WORK ORDER
Write the entries below out again in full. Match every character.

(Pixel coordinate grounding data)

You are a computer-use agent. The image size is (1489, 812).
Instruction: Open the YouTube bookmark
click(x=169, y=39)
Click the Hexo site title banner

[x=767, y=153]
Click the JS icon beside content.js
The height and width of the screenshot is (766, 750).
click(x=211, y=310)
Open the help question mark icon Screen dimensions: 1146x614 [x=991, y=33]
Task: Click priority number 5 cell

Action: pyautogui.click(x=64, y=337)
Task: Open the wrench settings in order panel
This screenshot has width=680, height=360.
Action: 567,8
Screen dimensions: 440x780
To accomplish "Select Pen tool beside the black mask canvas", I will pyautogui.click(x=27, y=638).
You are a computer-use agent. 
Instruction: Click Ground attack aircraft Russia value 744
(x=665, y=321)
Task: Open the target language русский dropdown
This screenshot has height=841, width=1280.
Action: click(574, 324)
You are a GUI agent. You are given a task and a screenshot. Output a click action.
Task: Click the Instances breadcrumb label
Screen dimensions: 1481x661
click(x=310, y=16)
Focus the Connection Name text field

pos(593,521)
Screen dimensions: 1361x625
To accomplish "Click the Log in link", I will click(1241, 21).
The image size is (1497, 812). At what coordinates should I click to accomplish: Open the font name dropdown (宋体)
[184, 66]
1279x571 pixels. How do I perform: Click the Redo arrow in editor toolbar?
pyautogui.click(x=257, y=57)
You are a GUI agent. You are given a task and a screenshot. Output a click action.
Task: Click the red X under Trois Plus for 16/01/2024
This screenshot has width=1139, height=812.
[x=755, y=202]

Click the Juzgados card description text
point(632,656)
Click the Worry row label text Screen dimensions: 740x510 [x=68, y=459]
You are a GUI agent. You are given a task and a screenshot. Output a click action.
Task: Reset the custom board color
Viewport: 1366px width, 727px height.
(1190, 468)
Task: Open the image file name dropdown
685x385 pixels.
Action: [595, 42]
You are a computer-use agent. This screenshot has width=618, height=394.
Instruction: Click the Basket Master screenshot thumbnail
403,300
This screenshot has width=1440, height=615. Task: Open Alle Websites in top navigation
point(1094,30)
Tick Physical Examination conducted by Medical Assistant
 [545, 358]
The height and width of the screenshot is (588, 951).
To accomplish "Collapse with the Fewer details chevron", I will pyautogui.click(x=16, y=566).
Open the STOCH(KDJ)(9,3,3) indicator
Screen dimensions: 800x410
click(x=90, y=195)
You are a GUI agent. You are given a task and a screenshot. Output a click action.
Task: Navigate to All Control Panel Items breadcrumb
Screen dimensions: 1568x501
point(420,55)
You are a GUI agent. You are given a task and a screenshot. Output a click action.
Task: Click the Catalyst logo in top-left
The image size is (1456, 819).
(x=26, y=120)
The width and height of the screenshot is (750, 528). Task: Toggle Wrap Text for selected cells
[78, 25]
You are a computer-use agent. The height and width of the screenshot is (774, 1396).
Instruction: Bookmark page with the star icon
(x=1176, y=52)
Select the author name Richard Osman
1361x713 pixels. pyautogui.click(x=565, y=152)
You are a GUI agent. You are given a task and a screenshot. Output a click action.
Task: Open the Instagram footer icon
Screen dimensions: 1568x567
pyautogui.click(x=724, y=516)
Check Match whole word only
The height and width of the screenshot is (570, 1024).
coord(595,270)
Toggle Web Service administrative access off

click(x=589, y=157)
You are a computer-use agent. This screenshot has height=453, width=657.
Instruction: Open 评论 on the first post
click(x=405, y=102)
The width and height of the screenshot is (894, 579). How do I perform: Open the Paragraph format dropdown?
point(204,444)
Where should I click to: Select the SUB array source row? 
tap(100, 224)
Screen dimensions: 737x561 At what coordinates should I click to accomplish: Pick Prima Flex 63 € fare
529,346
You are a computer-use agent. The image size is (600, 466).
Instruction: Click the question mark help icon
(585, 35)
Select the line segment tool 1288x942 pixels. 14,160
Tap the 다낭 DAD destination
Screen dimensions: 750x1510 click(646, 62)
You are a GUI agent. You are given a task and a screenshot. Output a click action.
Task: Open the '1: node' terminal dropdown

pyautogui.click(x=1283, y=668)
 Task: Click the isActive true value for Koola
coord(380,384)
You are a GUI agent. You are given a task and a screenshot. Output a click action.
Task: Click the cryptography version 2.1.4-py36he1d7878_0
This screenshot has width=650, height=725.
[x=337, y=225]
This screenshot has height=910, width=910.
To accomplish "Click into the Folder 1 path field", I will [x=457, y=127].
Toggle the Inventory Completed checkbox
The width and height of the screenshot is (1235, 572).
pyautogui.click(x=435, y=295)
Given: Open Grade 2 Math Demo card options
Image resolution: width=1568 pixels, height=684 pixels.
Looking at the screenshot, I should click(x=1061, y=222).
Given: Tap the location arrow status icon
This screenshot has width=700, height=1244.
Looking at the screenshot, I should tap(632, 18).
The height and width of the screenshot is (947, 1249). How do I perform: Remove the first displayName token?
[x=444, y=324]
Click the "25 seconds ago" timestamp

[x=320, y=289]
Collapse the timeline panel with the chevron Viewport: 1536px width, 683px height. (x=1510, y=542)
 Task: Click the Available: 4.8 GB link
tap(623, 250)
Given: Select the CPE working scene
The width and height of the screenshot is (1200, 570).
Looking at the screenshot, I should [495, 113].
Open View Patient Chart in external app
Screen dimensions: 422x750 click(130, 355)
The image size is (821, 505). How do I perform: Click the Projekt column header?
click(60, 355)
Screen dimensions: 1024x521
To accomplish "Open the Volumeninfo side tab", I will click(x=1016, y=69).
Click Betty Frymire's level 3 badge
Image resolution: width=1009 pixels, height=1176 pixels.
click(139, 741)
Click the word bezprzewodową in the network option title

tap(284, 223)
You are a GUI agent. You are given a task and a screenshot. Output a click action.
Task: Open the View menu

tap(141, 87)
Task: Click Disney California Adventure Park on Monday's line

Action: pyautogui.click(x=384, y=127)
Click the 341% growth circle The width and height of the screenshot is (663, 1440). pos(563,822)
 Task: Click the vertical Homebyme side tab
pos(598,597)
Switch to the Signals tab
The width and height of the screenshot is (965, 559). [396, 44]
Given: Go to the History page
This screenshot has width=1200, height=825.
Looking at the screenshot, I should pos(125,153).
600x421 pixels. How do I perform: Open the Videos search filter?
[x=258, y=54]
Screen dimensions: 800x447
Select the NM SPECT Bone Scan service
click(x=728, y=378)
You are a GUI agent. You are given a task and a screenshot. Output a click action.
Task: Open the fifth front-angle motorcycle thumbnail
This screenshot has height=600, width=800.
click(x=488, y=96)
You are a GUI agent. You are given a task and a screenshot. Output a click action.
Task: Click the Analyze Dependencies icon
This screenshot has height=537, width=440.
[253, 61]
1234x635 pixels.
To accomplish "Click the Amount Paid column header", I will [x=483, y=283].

EXERCISE RESPONSE
You are a computer-use agent. The image size is (1489, 812).
Instruction: Open the YouTube bookmark
click(x=169, y=39)
Click the Hexo site title banner

[x=767, y=153]
Click the JS icon beside content.js
The height and width of the screenshot is (766, 750).
click(x=211, y=310)
Open the help question mark icon Screen dimensions: 1146x614 [x=991, y=33]
Task: Click priority number 5 cell

Action: pyautogui.click(x=64, y=337)
Task: Open the wrench settings in order panel
This screenshot has width=680, height=360.
Action: 567,8
Screen dimensions: 440x780
To accomplish "Select Pen tool beside the black mask canvas", I will pyautogui.click(x=27, y=638).
You are a computer-use agent. 
Instruction: Click Ground attack aircraft Russia value 744
(x=665, y=321)
Task: Open the target language русский dropdown
This screenshot has height=841, width=1280.
Action: click(574, 324)
You are a GUI agent. You are given a task and a screenshot. Output a click action.
Task: Click the Instances breadcrumb label
Screen dimensions: 1481x661
click(x=310, y=16)
Focus the Connection Name text field

pos(593,521)
Screen dimensions: 1361x625
To accomplish "Click the Log in link", I will click(1241, 21).
The image size is (1497, 812). At what coordinates should I click to accomplish: Open the font name dropdown (宋体)
[184, 66]
1279x571 pixels. How do I perform: Click the Redo arrow in editor toolbar?
pyautogui.click(x=257, y=57)
You are a GUI agent. You are given a task and a screenshot. Output a click action.
Task: Click the red X under Trois Plus for 16/01/2024
This screenshot has width=1139, height=812.
[x=755, y=202]

Click the Juzgados card description text
point(632,656)
Click the Worry row label text Screen dimensions: 740x510 [x=68, y=459]
You are a GUI agent. You are given a task and a screenshot. Output a click action.
Task: Reset the custom board color
Viewport: 1366px width, 727px height.
(1190, 468)
Task: Open the image file name dropdown
685x385 pixels.
Action: [595, 42]
You are a computer-use agent. This screenshot has width=618, height=394.
Instruction: Click the Basket Master screenshot thumbnail
403,300
This screenshot has width=1440, height=615. Task: Open Alle Websites in top navigation
point(1094,30)
Tick Physical Examination conducted by Medical Assistant
 [545, 358]
The height and width of the screenshot is (588, 951).
To accomplish "Collapse with the Fewer details chevron", I will pyautogui.click(x=16, y=566).
Open the STOCH(KDJ)(9,3,3) indicator
Screen dimensions: 800x410
click(x=90, y=195)
You are a GUI agent. You are given a task and a screenshot. Output a click action.
Task: Navigate to All Control Panel Items breadcrumb
Screen dimensions: 1568x501
point(420,55)
You are a GUI agent. You are given a task and a screenshot. Output a click action.
Task: Click the Catalyst logo in top-left
The image size is (1456, 819).
(x=26, y=120)
The width and height of the screenshot is (750, 528). Task: Toggle Wrap Text for selected cells
[78, 25]
You are a computer-use agent. The height and width of the screenshot is (774, 1396).
Instruction: Bookmark page with the star icon
(x=1176, y=52)
Select the author name Richard Osman
1361x713 pixels. pyautogui.click(x=565, y=152)
You are a GUI agent. You are given a task and a screenshot. Output a click action.
Task: Open the Instagram footer icon
Screen dimensions: 1568x567
pyautogui.click(x=724, y=516)
Check Match whole word only
The height and width of the screenshot is (570, 1024).
coord(595,270)
Toggle Web Service administrative access off

click(x=589, y=157)
You are a computer-use agent. This screenshot has height=453, width=657.
Instruction: Open 评论 on the first post
click(x=405, y=102)
The width and height of the screenshot is (894, 579). How do I perform: Open the Paragraph format dropdown?
point(204,444)
Where should I click to: Select the SUB array source row? 
tap(100, 224)
Screen dimensions: 737x561 At what coordinates should I click to accomplish: Pick Prima Flex 63 € fare
529,346
You are a computer-use agent. The image size is (600, 466).
Instruction: Click the question mark help icon
(585, 35)
Select the line segment tool 1288x942 pixels. 14,160
Tap the 다낭 DAD destination
Screen dimensions: 750x1510 click(646, 62)
You are a GUI agent. You are given a task and a screenshot. Output a click action.
Task: Open the '1: node' terminal dropdown

pyautogui.click(x=1283, y=668)
 Task: Click the isActive true value for Koola
coord(380,384)
You are a GUI agent. You are given a task and a screenshot. Output a click action.
Task: Click the cryptography version 2.1.4-py36he1d7878_0
This screenshot has width=650, height=725.
[x=337, y=225]
This screenshot has height=910, width=910.
To accomplish "Click into the Folder 1 path field", I will [x=457, y=127].
Toggle the Inventory Completed checkbox
The width and height of the screenshot is (1235, 572).
pyautogui.click(x=435, y=295)
Given: Open Grade 2 Math Demo card options
Image resolution: width=1568 pixels, height=684 pixels.
Looking at the screenshot, I should click(x=1061, y=222).
Given: Tap the location arrow status icon
This screenshot has width=700, height=1244.
Looking at the screenshot, I should tap(632, 18).
The height and width of the screenshot is (947, 1249). How do I perform: Remove the first displayName token?
[x=444, y=324]
Click the "25 seconds ago" timestamp

[x=320, y=289]
Collapse the timeline panel with the chevron Viewport: 1536px width, 683px height. (x=1510, y=542)
 Task: Click the Available: 4.8 GB link
tap(623, 250)
Given: Select the CPE working scene
The width and height of the screenshot is (1200, 570).
Looking at the screenshot, I should [495, 113].
Open View Patient Chart in external app
Screen dimensions: 422x750 click(130, 355)
The image size is (821, 505). How do I perform: Click the Projekt column header?
click(60, 355)
Screen dimensions: 1024x521
To accomplish "Open the Volumeninfo side tab", I will click(x=1016, y=69).
Click Betty Frymire's level 3 badge
Image resolution: width=1009 pixels, height=1176 pixels.
click(139, 741)
Click the word bezprzewodową in the network option title

tap(284, 223)
You are a GUI agent. You are given a task and a screenshot. Output a click action.
Task: Open the View menu

tap(141, 87)
Task: Click Disney California Adventure Park on Monday's line

Action: pyautogui.click(x=384, y=127)
Click the 341% growth circle The width and height of the screenshot is (663, 1440). pos(563,822)
 Task: Click the vertical Homebyme side tab
pos(598,597)
Switch to the Signals tab
The width and height of the screenshot is (965, 559). [396, 44]
Given: Go to the History page
This screenshot has width=1200, height=825.
Looking at the screenshot, I should pos(125,153).
600x421 pixels. How do I perform: Open the Videos search filter?
[x=258, y=54]
Screen dimensions: 800x447
Select the NM SPECT Bone Scan service
click(x=728, y=378)
You are a GUI agent. You are given a task and a screenshot. Output a click action.
Task: Open the fifth front-angle motorcycle thumbnail
This screenshot has height=600, width=800.
click(x=488, y=96)
You are a GUI agent. You are given a task and a screenshot. Output a click action.
Task: Click the Analyze Dependencies icon
This screenshot has height=537, width=440.
[253, 61]
1234x635 pixels.
To accomplish "Click the Amount Paid column header", I will [x=483, y=283].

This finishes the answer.